The FATF decided at its meeting this week to continue the suspension of counter-measures, with the exception of the FATF calling upon members and urging all jurisdictions to require increased supervisory examination for branches and subsidiaries of financial institutions based in Iran, in line with the February 2019 Public Statement.
While acknowledging the progress that Iran made including with the passage of the Anti-Money Laundering Act, the FATF expresses its disappointment that the Action Plan remains outstanding. The FATF expects Iran to proceed swiftly in the reform path to ensure that it addresses all of the remaining items by completing and implementing the necessary AML/CFT reforms.
If by October 2019, Iran does not enact the Palermo and Terrorist Financing Conventions in line with the FATF Standards, then the FATF will require introducing enhanced relevant reporting mechanisms or systematic reporting of financial transactions; and increased external audit requirements for financial groups with respect to any of their branches and subsidiaries located in Iran. The FATF also expects Iran to continue to progress with enabling regulations and other amendments.
Iran will remain on the FATF Public Statement until the full Action Plan has been completed. Until Iran implements the measures required to address the deficiencies identified with respect to countering terrorism-financing in the Action Plan, the FATF will remain concerned with the terrorist financing risk emanating from Iran and the threat this poses to the international financial system. The FATF, therefore, calls on its members and urges all jurisdictions to continue to advise their financial institutions to apply enhanced due diligence with respect to business relationships and transactions with natural and legal persons from Iran, consistent with FATF Recommendation 19, including: (1) obtaining information on the reasons for intended transactions; and (2) conducting enhanced monitoring of business relationships, by increasing the number and timing of controls applied, and selecting patterns of transactions that need further examination.

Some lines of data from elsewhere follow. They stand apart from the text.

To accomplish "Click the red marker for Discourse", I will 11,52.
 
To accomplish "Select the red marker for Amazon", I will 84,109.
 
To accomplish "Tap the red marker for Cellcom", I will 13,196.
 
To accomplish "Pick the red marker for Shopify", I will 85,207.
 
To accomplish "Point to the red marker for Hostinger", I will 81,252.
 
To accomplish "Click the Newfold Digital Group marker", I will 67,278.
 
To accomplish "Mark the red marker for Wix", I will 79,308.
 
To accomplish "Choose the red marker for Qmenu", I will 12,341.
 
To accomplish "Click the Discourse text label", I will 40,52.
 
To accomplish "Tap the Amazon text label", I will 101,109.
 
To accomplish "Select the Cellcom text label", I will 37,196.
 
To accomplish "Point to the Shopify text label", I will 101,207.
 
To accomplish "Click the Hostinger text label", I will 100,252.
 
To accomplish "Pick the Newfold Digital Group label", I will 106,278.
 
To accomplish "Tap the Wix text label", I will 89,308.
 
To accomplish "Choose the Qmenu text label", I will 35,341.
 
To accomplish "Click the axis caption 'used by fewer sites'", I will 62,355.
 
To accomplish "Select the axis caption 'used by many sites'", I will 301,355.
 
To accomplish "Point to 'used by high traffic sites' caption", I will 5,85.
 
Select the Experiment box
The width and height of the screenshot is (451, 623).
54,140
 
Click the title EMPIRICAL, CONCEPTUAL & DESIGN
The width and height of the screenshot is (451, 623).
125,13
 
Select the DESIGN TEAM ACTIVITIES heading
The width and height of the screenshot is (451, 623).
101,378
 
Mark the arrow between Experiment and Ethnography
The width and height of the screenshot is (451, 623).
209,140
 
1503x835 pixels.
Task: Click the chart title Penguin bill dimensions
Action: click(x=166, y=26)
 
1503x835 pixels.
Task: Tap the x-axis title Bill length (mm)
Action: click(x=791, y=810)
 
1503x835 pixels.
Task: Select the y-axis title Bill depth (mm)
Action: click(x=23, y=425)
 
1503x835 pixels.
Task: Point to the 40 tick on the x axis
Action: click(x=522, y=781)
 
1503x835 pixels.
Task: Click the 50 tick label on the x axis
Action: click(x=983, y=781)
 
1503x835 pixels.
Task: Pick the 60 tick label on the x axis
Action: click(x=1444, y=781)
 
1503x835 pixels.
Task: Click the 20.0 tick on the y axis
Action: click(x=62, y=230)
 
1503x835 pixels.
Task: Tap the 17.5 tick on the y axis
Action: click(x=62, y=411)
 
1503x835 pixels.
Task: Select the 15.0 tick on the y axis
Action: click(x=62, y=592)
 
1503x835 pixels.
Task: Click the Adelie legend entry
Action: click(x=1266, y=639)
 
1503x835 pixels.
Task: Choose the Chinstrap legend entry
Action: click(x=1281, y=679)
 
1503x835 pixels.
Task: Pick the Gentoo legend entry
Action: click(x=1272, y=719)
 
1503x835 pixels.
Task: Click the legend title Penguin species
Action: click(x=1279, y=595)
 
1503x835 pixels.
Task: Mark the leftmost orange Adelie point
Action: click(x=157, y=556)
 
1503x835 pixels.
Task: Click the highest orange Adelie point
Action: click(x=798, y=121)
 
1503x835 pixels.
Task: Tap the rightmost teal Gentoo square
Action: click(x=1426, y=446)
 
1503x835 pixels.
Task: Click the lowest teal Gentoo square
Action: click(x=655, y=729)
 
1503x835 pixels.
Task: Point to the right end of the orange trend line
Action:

U.S. State Department Press Release
Today, the Financial Action Task Force (FATF) responded to Iran’s willful failure to address its systemic money laundering and terrorist financing deficiencies by requiring increased supervision of Iran-based financial institutions. The Islamic Republic of Iran regularly seeks to use deception and subterfuge to fund its illicit activities, threatening the integrity and security of the international financial system.
The Islamic Revolutionary Guard Corps continues to engage in large-scale illicit financing schemes to fund its malign activities. This includes its support for U.S.-designated terrorist groups like Hizbollah and Hamas. The IRGC’s illicit financing schemes are facilitated at the highest levels of Iran’s government. The international community has made clear that Iran must live up to its commitments to behave like a normal nation.
The FATF also reaffirmed its concern with terrorist financing risk emanating from Iran and the threat it poses to the international financial system. Three years after Iran committed to an action plan with the FATF, the majority of its necessary work remains incomplete. As I have stated before, Iran must ratify the Palermo and Terrorist Financing Conventions in line with the FATF standards or face additional measures.